Now, this is an obvious argument to make. “Of course horror works well on virtual reality, it’s all jumpscares, you can’t just look at other stuff, why you telling me this?” Mostly because there’s actually more to it. Horror creators already know about the prospects of virtual reality. If they weren’t before, they are after playing Alien: Isolation on the Oculus Rift. The key is finding the limits to this. Yes, you can just make horror games the way you’ve always been making them and stick them on a virtual reality console and call it a day. Or you can get inventive and make something especially for virtual reality. And this is where horror games on virtual reality have actually gotten interesting.
One of the first horror games to show up on virtual reality consoles was Alone, and it had a very simple premise, somewhat Five Nights at Freddy’s-esque.

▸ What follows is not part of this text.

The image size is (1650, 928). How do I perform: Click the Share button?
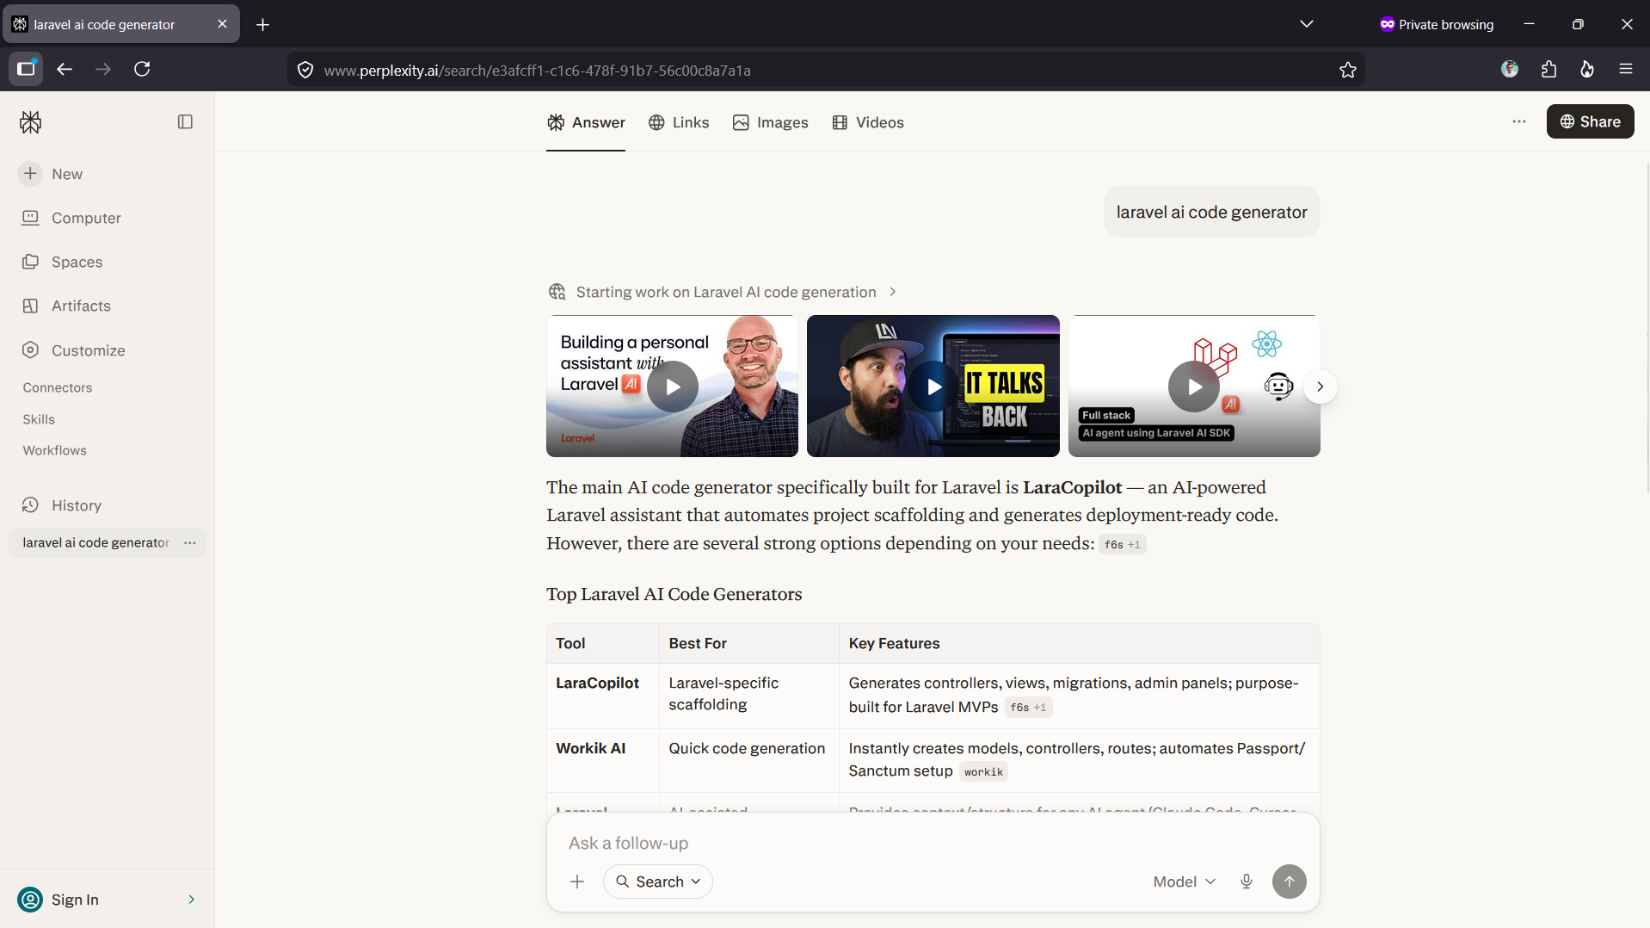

You didn’t move, instead you could only explore the room you’re in, while playing video games on the virtual TV (you’re playing a game in a game essentially). The scenery and the game changes as time goes on, becoming more eerie and unsettling. As a regular horror game, it would likely be subpar at best. As a virtual reality horror game, it suddenly beckons highly uneasy feelings. Virtual reality is an opportunity to take things far more mundane and make them horrifying.
And then there are alternative routes to virtual reality. Night Terrors is an augmented reality app set to be released sometime soon. The premise is you will point the camera around your house, and create your own “found footage,” as the app places all kinds of spooky things around your house. The premise is truly fascinating, and this is just an app for your phone. What’s going to happen when the HoloLens is ready for commercial release?
The HoloLens, for the uninitiated, is Microsoft’s take on virtual reality. It combines the concepts of both augmented and virtual reality in a way, promising an experience seen only in science fiction. The images don’t appear on a screen, but rather are projected in real time, right in your living room. It’s been advertised using Minecraft style imagery, showing people playing the equivalent of hologram Lego. But we know what the real purpose of a tool like this is. This is the final frontier for horror—combining the immersion of being right in the action and putting it in a place you know all too well. If the thought of being stalked by a monster isn’t scary, the thought of being stalked by a monster in what is unmistakably your apartment is far, far worse.
Of course, those capabilities are still somewhat far off, though perhaps not as much as we think. More work is going into motion sensing technology, perfecting it so it can work better than the Kinect. Even your typical haunted houses are relying on technology like this, and almost moving more towards becoming like video games. Interactive and fully immersive haunted house experiences are increasingly popular, and even run of the mill haunted houses are using things like 3D to enhance the experience. They aren’t just “walk through and look at things on the other side of the mirror” style anymore. How are things like augmented reality going to come into play 30 years down the line?
The unfortunate end result to all of this is that people are going to be less and less scared. This is already happening; people aren’t afraid of the same things they were a few decades ago. Thus technology continually advanced in an attempt to scare us worse. Until eventually we create the robot uprising, and given how things are going, our robots are going to look like necromorphs, zombies, and aliens more than they will terminators.